Connecting agents to Google Cloud Databases

Agents are only as powerful as the tools that they can use to perform their tasks. And most enterprise applications rarely use just a single data source. That is one reason why agentic orchestration has emerged as a new paradigm for LLM-powered applications to handle more complex tasks. Agents can select from a set of functions called “tools” which can access data or take actions which inform the next step. Using this dynamic, iterative process, agents can automate complex enterprise workflows.

However, there are several challenges developers face when creating and managing tools at scale. Agents often use multiple tools and frameworks as well as connect to various data sources which can be difficult to integrate. One of the most challenging tasks for agents is the discovery and connectivity to data sources. This process can be complex and introduce security challenges, while supporting multiple frameworks can be difficult to manage.

That’s where Gen AI Toolbox for Databases comes in, an open-source service that empowers application developers to connect production-grade, agent-based AI applications to databases. It streamlines the creation, deployment, and management of sophisticated gen AI tools capable of querying databases with secure access, robust observability, scalability, and comprehensive manageability. Gen AI Toolbox currently provides connectivity to popular open-source databases such as PostgreSQL, MySQL, Neo4j, Hypermode, as well as Google Cloud databases such as AlloyDB (+Omni), Spanner, and Cloud SQL.

Gen AI Toolbox for Databases

Gen AI Toolbox for Databases improves how gen AI tools interact with data, addressing common challenges in gen AI tool management. By acting as an intermediary between the application's orchestration layer and data sources, it enables faster development and more secure data access, improving the production-quality of tools.

Using natural language to query databases with agents

Once your agents are connected to databases you can use a wide variety of methods to query the data. A recent technique that is gaining popularity is using natural language to query databases. Through the power of LLMs, your natural language questions such as:

“What are the cheapest direct flights from Boston to Denver in July?”

Can be converted to a SQL query like:

SELECT flight.id, flight.price, carrier.name, [...]

FROM [...]

WHERE [...]

ORDER BY flight.price ASC

AlloyDB provides the capability to convert natural language questions like these into SQL statements. This enables gen AI applications to more securely execute natural-language queries such as "Where is my package?" or "Who is the top earner in each department?" AlloyDB does this by translating the natural-language input into a SQL query specific to your database and filtering the results only to what the user of your application is allowed to view.

Since natural language is already used for LLM prompts, it would be efficient and easier for agents and gen AI apps to pass the queries to the database without having to convert them to SQL statements, if the database can understand natural language—opening up a new approach for data access and retrieval.

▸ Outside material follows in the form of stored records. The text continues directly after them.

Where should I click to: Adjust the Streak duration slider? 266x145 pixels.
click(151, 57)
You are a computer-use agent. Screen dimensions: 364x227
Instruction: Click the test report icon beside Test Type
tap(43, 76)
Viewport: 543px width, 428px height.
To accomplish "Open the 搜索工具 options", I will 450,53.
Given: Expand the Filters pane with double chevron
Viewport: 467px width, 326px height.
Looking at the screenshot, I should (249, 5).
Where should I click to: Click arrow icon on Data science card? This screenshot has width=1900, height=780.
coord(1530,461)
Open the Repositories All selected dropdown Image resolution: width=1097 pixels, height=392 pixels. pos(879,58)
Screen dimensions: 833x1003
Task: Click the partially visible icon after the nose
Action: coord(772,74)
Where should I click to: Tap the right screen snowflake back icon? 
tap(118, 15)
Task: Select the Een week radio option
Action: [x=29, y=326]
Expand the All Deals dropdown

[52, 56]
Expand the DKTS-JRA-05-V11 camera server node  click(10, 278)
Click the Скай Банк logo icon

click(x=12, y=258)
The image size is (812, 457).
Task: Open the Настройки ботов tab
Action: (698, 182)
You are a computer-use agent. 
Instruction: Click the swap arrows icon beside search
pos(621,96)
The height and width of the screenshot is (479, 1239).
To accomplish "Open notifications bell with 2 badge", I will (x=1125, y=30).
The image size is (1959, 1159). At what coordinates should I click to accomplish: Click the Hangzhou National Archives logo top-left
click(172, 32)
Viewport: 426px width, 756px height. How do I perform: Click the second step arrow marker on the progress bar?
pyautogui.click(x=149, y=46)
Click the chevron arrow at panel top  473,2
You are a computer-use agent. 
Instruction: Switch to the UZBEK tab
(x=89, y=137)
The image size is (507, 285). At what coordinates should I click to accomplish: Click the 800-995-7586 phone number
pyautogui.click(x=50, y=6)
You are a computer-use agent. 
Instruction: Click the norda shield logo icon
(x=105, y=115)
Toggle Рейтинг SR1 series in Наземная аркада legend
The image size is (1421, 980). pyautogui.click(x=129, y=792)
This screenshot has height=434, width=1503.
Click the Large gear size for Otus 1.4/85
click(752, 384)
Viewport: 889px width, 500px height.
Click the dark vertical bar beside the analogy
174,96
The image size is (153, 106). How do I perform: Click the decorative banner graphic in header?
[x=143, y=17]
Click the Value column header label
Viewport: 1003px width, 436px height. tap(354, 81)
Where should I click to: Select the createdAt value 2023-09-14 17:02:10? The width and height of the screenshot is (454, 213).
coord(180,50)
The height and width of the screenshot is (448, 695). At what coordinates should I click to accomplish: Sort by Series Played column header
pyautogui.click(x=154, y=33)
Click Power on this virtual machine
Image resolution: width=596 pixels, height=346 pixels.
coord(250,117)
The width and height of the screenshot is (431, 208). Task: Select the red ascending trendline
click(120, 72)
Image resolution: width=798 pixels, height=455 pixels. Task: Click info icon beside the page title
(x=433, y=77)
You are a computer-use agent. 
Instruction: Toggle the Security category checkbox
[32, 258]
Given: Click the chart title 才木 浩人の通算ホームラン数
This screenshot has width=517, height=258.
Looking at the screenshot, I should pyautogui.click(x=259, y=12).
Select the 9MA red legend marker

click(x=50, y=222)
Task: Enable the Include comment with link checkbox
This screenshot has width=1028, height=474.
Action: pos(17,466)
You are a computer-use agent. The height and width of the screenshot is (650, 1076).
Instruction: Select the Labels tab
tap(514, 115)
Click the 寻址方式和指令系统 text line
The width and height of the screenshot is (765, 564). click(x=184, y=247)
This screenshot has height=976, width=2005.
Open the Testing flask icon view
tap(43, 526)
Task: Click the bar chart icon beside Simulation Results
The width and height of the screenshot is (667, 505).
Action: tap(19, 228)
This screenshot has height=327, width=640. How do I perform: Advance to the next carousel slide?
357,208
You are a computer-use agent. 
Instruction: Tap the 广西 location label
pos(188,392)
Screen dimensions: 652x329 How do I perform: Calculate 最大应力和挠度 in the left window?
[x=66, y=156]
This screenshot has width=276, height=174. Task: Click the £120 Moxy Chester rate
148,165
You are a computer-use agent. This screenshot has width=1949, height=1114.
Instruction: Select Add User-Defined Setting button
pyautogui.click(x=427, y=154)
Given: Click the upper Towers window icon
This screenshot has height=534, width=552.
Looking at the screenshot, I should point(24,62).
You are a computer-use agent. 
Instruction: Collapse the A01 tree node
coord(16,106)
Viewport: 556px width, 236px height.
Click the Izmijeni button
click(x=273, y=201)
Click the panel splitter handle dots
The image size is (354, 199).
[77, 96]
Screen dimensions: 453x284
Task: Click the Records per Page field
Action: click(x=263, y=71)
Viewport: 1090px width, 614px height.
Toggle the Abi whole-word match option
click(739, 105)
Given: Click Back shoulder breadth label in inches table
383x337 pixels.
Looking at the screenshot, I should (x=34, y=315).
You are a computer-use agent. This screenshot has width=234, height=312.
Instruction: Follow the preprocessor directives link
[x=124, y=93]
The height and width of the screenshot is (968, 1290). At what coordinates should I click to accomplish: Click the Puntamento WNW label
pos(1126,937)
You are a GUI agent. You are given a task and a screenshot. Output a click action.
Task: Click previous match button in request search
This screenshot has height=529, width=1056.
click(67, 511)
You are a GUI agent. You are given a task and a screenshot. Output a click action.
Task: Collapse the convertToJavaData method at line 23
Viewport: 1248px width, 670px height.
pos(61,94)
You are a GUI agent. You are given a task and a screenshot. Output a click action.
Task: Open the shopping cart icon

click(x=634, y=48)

Handling complex data models for agents

For large organizations, it is common to have various data types and models. Furthermore, interconnected data is becoming increasingly important to customers for use cases such as knowledge graphs, recommendations, and fraud detection. This has been a challenging problem to solve for agents as it requires them to discover and traverse various data systems and combine the results afterwards.

Graph-based models for connected data

With Graph built into Spanner this can be resolved with a simple call for an agent. Spanner is a multi-model database that supports differentiated graph, vector, and full-text search. Graph search will get the relevant results based on the pre-defined relationships, vector search can retrieve the categorical results for similarity searches, and full-text search can get the exact matches—together enabling hybrid search from a single database.

This provides a powerful way to provide enterprise context for agents across a wide variety of data models without having to combine the results separately.